#### REQUIRED TASK:
Retype the listing below line for line, keeping every character, number, and blank line unchanged.

#### RECORDS SHOWN:

::::::::

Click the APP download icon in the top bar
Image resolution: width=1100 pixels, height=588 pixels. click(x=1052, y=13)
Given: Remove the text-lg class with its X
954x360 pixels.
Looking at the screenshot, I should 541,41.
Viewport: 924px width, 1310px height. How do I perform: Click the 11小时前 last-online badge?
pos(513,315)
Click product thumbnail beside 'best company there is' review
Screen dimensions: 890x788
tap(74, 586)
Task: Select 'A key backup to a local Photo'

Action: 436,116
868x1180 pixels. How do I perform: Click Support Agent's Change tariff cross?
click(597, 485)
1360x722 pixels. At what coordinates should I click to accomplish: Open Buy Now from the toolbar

::::::::

#### COMPLETE RESPONSE:
Click the APP download icon in the top bar
Image resolution: width=1100 pixels, height=588 pixels. click(x=1052, y=13)
Given: Remove the text-lg class with its X
954x360 pixels.
Looking at the screenshot, I should 541,41.
Viewport: 924px width, 1310px height. How do I perform: Click the 11小时前 last-online badge?
pos(513,315)
Click product thumbnail beside 'best company there is' review
Screen dimensions: 890x788
tap(74, 586)
Task: Select 'A key backup to a local Photo'

Action: 436,116
868x1180 pixels. How do I perform: Click Support Agent's Change tariff cross?
click(597, 485)
1360x722 pixels. At what coordinates should I click to accomplish: Open Buy Now from the toolbar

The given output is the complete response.